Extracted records
================

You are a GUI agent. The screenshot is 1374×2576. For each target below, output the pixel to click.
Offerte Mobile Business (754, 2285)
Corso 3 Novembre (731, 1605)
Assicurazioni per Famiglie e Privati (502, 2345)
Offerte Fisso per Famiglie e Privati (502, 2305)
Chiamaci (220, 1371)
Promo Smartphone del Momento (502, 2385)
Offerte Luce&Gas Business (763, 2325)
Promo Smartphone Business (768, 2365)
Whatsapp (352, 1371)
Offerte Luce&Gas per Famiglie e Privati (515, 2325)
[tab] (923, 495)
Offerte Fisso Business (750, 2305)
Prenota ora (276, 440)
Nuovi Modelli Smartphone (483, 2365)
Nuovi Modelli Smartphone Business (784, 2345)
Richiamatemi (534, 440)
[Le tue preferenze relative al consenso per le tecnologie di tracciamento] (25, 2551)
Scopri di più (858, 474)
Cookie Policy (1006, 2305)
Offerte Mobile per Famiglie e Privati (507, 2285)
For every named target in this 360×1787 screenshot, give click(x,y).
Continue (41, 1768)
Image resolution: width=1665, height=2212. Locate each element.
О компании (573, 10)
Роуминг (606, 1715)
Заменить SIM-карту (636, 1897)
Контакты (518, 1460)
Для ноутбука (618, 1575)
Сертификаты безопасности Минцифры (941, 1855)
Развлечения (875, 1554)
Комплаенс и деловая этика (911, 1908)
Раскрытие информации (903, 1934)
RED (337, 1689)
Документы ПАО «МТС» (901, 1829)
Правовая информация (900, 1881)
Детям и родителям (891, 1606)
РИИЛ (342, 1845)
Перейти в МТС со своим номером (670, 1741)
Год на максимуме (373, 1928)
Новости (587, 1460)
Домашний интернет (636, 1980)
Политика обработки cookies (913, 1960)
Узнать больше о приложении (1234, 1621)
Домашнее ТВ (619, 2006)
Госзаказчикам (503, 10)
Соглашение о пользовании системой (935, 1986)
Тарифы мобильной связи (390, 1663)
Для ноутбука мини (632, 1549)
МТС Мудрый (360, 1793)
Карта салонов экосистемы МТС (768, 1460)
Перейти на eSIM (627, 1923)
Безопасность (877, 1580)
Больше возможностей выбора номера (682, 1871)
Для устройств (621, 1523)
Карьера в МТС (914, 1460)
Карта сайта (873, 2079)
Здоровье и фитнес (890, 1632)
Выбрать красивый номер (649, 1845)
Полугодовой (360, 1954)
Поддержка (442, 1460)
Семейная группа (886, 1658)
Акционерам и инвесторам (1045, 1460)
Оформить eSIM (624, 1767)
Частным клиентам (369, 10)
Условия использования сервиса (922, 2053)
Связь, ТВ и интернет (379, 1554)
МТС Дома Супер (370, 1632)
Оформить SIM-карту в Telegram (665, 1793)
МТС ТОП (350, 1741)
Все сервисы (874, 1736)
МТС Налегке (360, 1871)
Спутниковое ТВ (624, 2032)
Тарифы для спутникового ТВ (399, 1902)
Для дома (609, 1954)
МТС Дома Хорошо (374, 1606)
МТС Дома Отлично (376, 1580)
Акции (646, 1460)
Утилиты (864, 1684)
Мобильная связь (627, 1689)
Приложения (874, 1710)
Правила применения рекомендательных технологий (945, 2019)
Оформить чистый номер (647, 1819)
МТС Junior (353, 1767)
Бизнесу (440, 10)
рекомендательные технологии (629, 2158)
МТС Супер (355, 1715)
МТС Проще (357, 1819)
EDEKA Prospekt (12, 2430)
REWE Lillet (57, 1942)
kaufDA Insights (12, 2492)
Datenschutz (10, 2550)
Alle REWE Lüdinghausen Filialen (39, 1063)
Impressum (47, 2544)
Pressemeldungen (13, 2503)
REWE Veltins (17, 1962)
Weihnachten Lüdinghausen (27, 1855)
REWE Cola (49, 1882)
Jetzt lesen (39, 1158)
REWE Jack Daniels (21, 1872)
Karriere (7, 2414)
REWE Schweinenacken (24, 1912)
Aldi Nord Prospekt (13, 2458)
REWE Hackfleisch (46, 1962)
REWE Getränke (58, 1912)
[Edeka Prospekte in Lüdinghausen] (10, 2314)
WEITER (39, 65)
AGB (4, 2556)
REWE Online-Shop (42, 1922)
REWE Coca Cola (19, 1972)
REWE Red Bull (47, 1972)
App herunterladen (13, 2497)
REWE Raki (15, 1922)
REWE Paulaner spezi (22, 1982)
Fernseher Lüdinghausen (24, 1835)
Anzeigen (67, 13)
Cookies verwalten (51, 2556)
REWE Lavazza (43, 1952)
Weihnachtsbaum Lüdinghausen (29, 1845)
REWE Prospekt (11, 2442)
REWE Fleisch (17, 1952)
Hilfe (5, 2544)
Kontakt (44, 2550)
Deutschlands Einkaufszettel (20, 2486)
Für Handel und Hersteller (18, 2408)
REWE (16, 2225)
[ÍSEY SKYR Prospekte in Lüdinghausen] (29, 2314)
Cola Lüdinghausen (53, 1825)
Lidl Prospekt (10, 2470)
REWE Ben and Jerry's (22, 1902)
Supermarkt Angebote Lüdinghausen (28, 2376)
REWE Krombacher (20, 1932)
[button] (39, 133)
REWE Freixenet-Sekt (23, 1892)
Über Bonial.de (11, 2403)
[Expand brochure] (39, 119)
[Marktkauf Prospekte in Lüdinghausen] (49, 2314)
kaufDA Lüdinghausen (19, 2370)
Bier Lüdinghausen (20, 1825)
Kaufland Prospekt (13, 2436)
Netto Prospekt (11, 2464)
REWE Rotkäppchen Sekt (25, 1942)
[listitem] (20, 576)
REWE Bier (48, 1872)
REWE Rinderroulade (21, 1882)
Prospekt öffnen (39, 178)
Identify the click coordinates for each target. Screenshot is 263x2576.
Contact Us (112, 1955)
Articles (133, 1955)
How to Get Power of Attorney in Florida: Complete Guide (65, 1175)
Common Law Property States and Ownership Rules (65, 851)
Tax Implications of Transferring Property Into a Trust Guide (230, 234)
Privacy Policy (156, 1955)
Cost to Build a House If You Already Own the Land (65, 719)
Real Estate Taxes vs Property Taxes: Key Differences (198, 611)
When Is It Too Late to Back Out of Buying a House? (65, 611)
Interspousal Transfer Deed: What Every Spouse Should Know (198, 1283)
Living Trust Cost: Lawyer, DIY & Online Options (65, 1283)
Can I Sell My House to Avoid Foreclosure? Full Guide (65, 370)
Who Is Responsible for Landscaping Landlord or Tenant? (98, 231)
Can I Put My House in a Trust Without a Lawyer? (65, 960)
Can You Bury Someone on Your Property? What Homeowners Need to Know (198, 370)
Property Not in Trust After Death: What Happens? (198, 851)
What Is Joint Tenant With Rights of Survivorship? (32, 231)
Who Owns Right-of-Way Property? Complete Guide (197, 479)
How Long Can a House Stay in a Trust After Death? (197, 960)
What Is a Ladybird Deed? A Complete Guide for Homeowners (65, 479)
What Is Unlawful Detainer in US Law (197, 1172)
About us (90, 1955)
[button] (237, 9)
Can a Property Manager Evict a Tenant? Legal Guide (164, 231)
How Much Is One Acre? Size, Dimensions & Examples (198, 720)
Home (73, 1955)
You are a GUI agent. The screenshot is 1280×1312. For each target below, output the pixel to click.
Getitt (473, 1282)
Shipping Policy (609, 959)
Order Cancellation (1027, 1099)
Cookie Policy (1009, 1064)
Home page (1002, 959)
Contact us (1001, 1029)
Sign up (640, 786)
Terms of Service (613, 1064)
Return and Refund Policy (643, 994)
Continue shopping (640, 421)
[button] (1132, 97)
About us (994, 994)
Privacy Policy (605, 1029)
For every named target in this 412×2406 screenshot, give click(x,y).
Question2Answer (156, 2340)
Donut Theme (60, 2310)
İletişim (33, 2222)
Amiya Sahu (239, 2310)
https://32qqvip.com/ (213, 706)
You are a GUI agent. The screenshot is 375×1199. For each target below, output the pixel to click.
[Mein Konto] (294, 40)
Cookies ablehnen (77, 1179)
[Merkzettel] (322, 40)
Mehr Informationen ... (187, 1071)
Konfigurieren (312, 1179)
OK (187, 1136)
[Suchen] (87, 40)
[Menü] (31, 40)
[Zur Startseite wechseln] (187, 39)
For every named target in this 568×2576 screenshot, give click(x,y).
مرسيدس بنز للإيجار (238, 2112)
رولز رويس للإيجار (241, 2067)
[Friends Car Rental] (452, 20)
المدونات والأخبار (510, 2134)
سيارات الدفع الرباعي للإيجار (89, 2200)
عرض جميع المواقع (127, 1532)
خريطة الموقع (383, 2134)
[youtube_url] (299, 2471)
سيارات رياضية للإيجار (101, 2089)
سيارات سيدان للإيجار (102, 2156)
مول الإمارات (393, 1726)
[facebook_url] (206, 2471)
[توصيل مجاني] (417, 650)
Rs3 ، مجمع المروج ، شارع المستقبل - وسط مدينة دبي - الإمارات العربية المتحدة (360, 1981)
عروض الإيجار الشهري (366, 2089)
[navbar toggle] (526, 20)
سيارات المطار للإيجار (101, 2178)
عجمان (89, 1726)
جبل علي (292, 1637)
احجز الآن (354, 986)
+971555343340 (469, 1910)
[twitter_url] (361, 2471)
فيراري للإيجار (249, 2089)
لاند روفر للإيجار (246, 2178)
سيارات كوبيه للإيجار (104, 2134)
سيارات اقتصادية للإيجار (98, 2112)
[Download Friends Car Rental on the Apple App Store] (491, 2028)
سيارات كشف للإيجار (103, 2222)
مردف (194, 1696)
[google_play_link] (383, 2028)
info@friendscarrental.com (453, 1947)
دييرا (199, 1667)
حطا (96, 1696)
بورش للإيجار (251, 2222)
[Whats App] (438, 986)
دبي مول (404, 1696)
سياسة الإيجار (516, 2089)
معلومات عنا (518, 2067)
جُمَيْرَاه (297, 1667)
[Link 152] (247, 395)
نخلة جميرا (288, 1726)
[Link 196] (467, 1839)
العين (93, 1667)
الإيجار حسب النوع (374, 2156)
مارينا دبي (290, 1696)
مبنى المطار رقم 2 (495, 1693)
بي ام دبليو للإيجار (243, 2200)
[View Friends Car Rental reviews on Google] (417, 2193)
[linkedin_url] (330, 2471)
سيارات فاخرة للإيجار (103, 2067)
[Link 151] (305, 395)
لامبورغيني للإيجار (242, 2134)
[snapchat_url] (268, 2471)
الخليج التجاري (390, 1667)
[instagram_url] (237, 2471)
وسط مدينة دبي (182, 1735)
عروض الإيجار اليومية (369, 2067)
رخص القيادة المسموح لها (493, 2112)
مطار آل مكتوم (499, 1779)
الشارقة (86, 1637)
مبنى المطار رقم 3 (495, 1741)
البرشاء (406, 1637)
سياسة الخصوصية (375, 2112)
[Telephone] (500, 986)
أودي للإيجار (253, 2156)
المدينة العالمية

================

Your objective:
The job here is to find each line above with the word "Sekt" and copy it.

Your response:
REWE Freixenet-Sekt (23, 1892)
REWE Rotkäppchen Sekt (25, 1942)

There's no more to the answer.